Everything below from the line with "has width=661, height=297." through the line with "You are a GUI" must be retyped exactly, except the pictures.

■ ■ ■ ■ ■

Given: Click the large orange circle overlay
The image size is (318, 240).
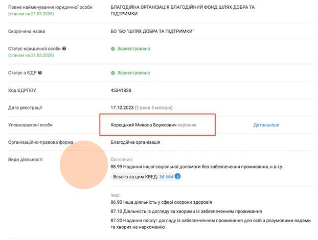Looking at the screenshot, I should (82, 165).
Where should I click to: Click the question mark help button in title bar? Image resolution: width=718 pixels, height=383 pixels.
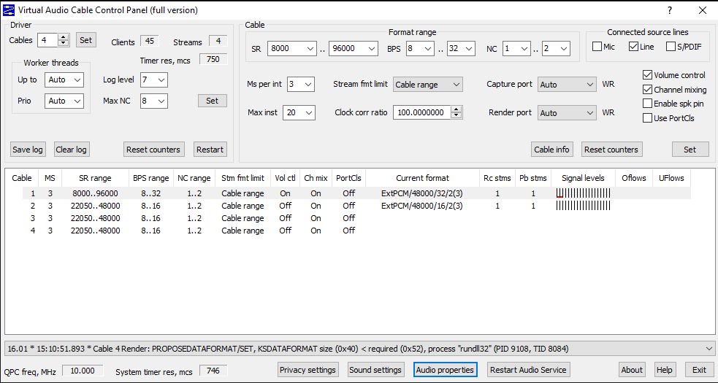(x=669, y=10)
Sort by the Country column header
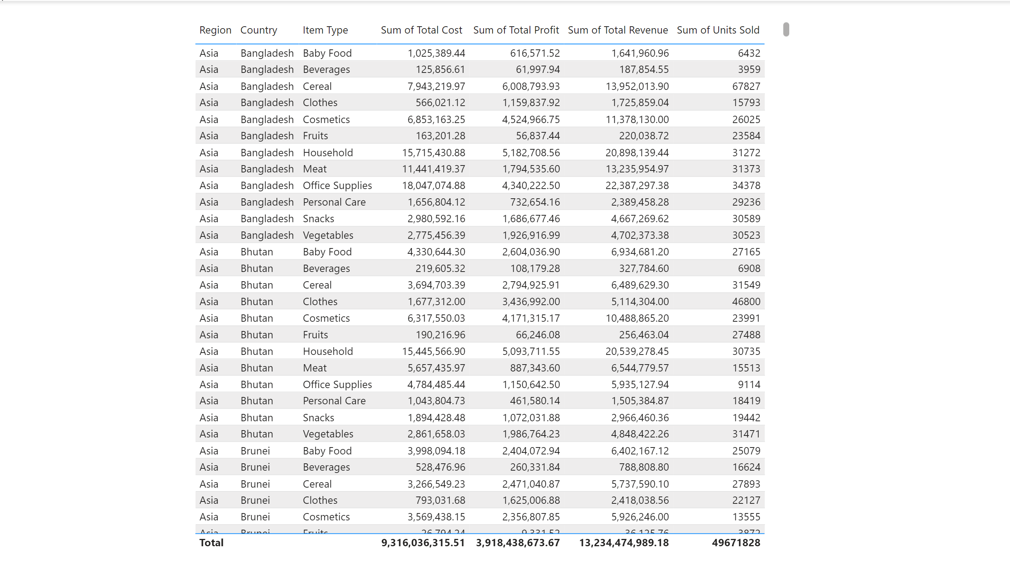 259,30
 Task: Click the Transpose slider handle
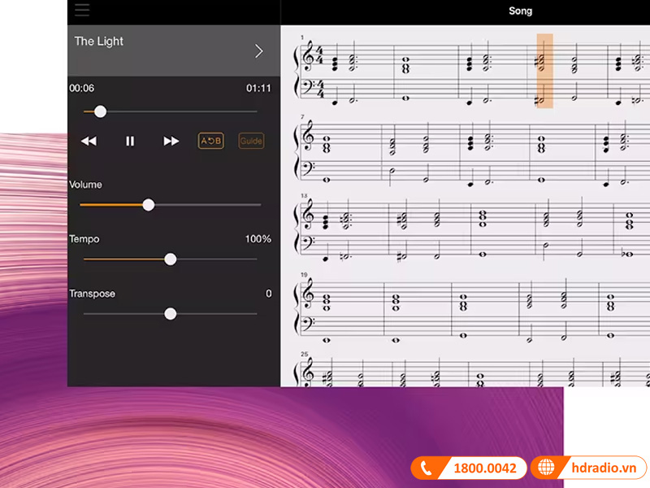170,314
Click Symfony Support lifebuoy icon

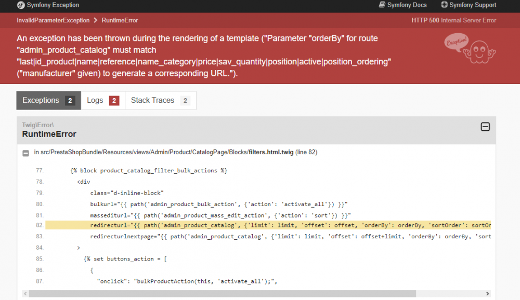[x=444, y=5]
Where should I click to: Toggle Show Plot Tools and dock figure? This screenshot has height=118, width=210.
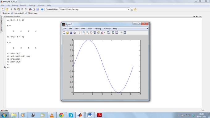point(125,32)
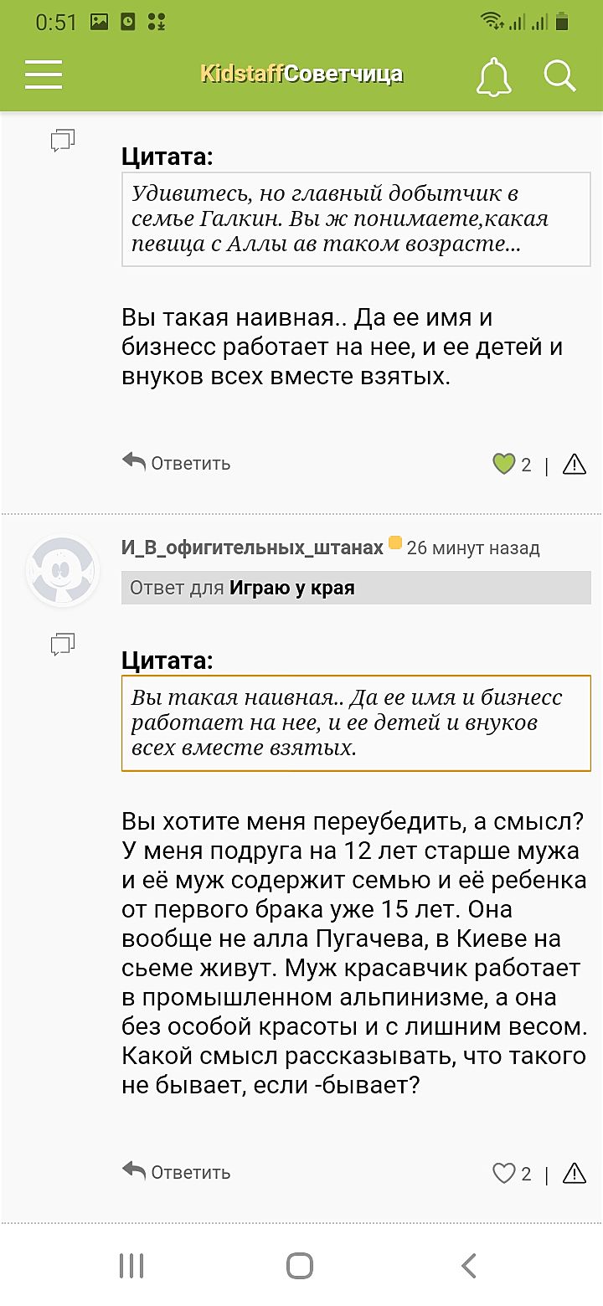Reply to the comment about Kyiv friend
Screen dimensions: 603x1306
coord(177,1172)
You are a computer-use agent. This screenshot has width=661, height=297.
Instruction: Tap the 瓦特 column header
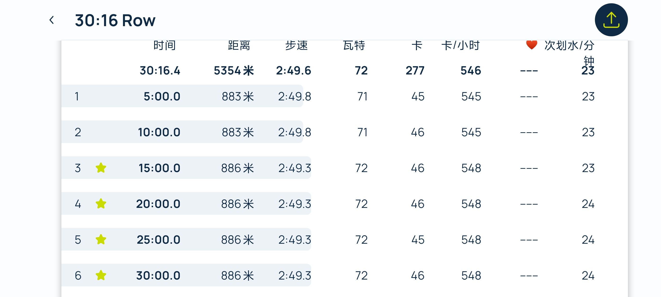(x=354, y=46)
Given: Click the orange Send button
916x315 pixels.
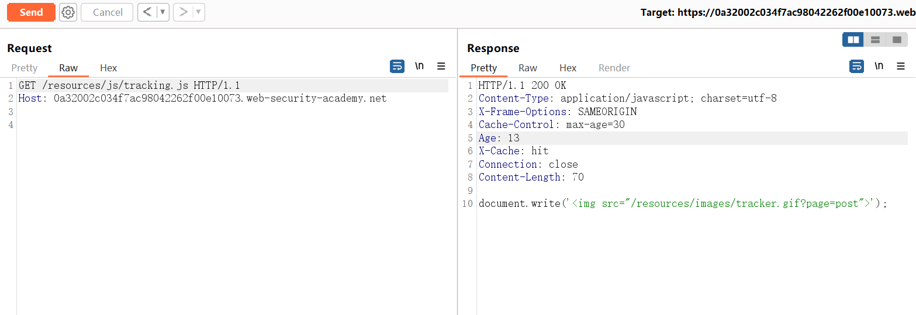Looking at the screenshot, I should tap(31, 12).
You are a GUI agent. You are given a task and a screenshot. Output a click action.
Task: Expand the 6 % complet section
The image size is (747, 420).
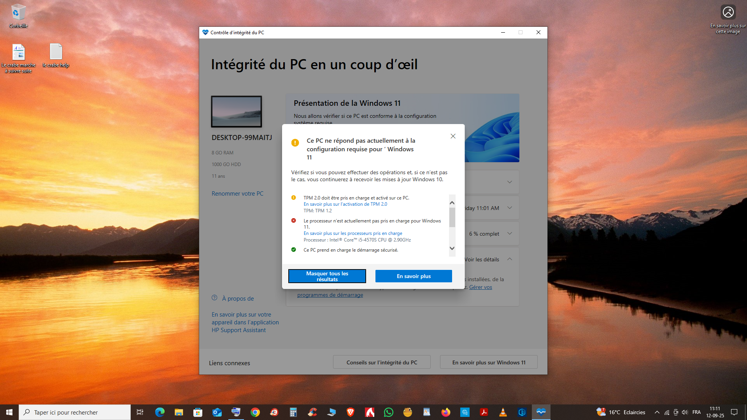pos(510,233)
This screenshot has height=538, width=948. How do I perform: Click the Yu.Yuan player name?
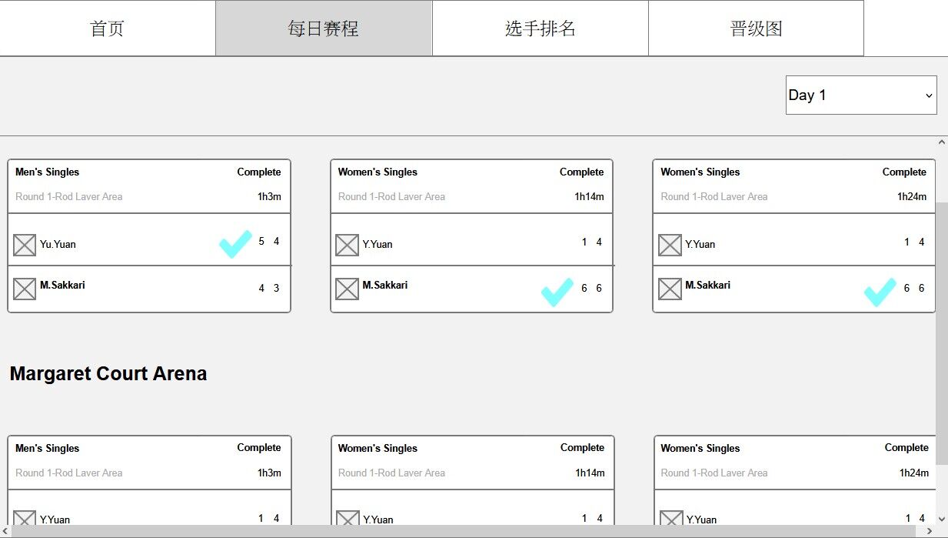coord(58,245)
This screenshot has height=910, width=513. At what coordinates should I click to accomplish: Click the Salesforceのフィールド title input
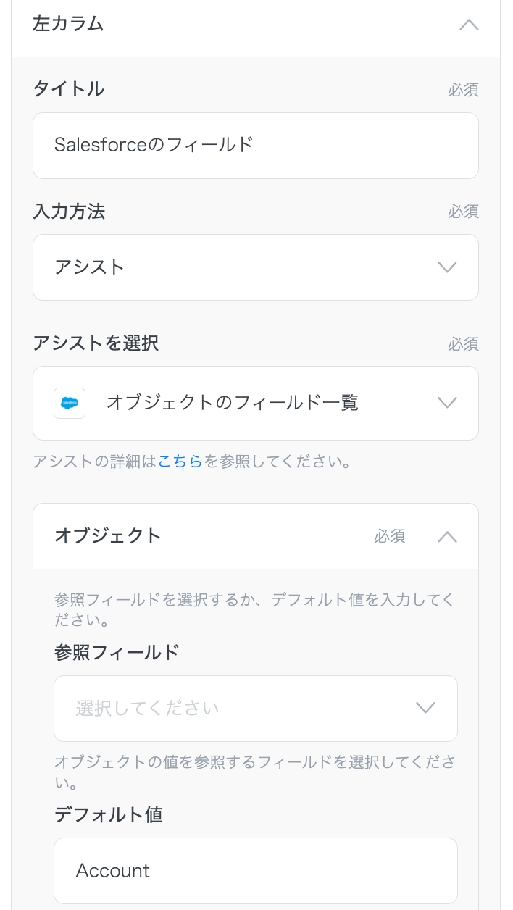click(x=255, y=146)
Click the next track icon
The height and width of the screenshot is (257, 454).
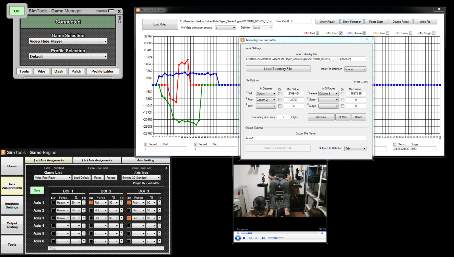257,238
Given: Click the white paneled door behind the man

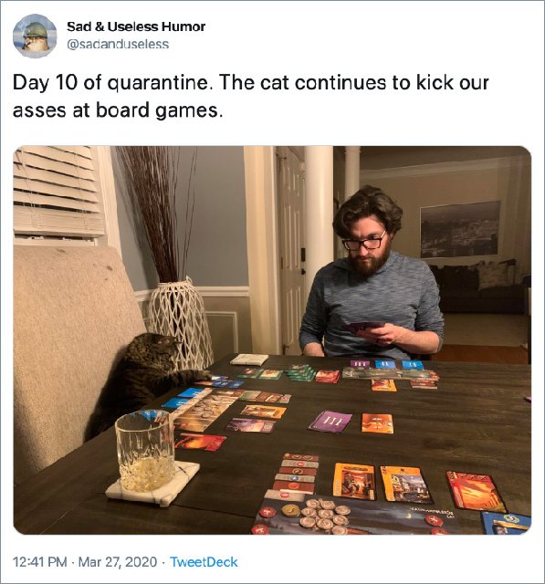Looking at the screenshot, I should [x=292, y=249].
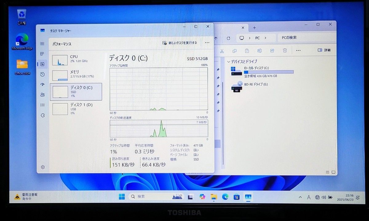This screenshot has width=369, height=221.
Task: Open Task Manager's Processes page icon
Action: 42,54
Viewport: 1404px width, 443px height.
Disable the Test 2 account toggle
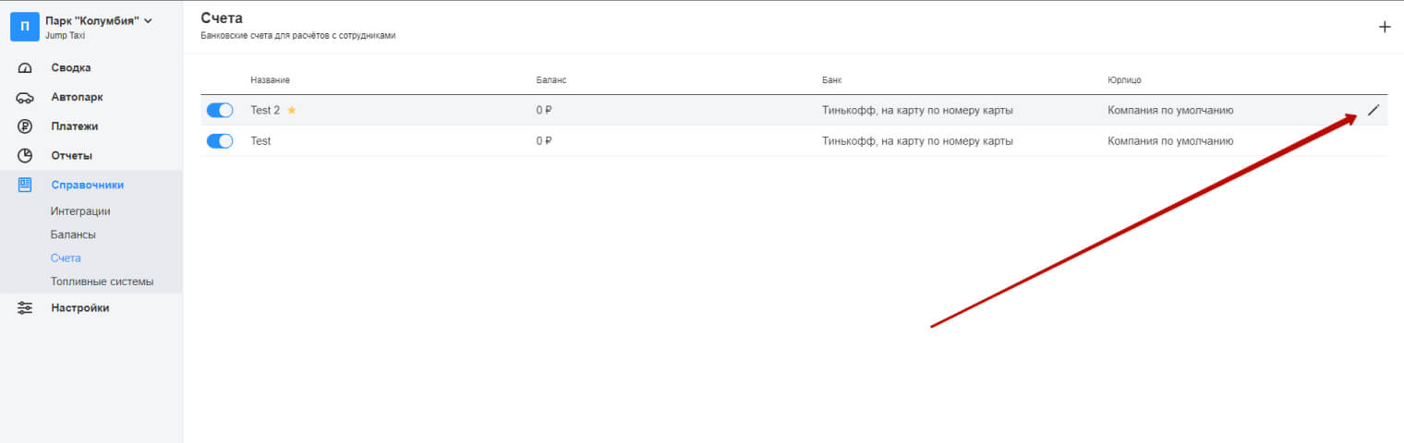(220, 111)
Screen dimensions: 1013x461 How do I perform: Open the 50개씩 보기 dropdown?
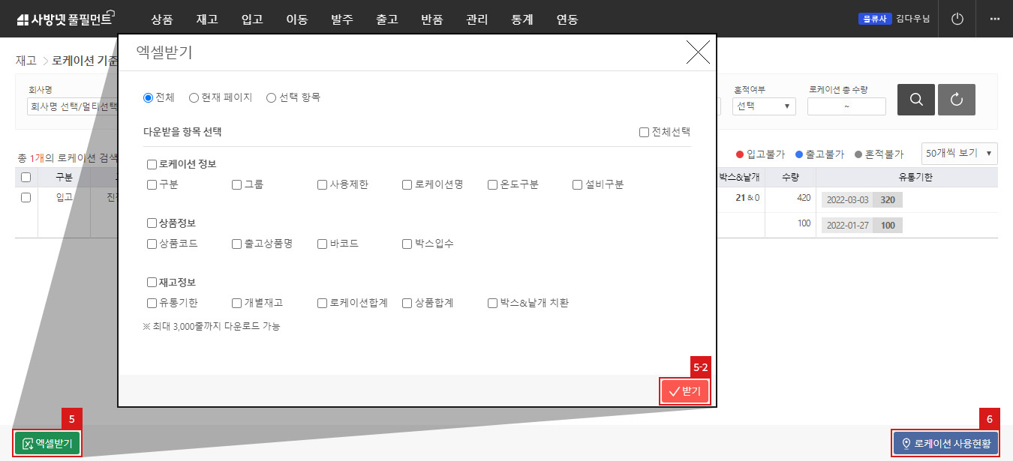tap(957, 153)
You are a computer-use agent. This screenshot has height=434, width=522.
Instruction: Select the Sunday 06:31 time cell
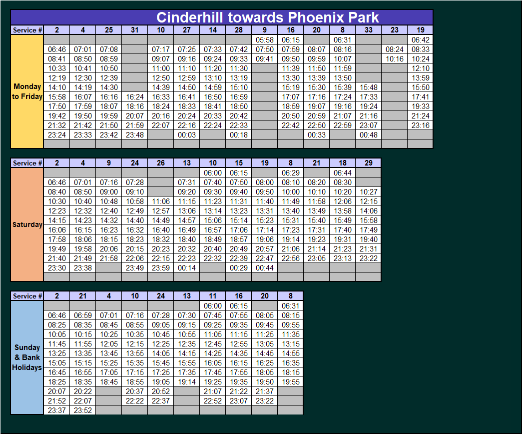point(291,306)
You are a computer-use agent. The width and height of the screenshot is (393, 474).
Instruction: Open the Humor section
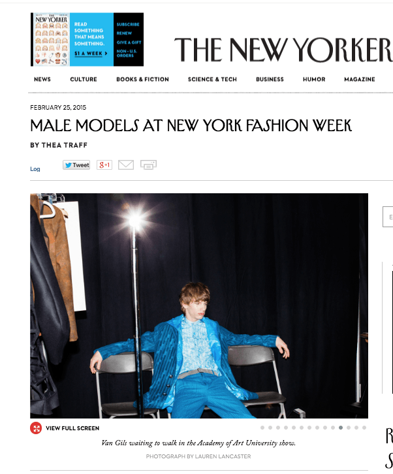click(314, 79)
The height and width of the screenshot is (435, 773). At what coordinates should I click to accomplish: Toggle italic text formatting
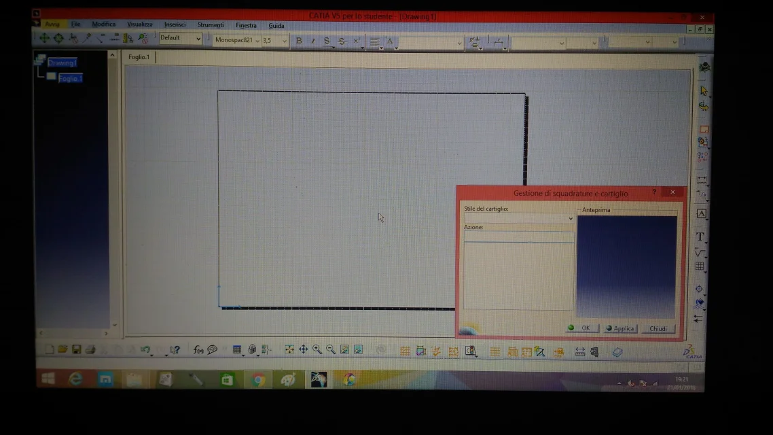tap(312, 41)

■ ■ ■ ■ ■

■ Result of the task
You are a computer-use agent. This screenshot has width=661, height=297.
Instruction: Tap the 瓦特 column header
(x=354, y=46)
Given: Click the orange Send button
916x315 pixels.
Looking at the screenshot, I should tap(31, 12).
You are a GUI agent. You are given a task and a screenshot. Output a click action.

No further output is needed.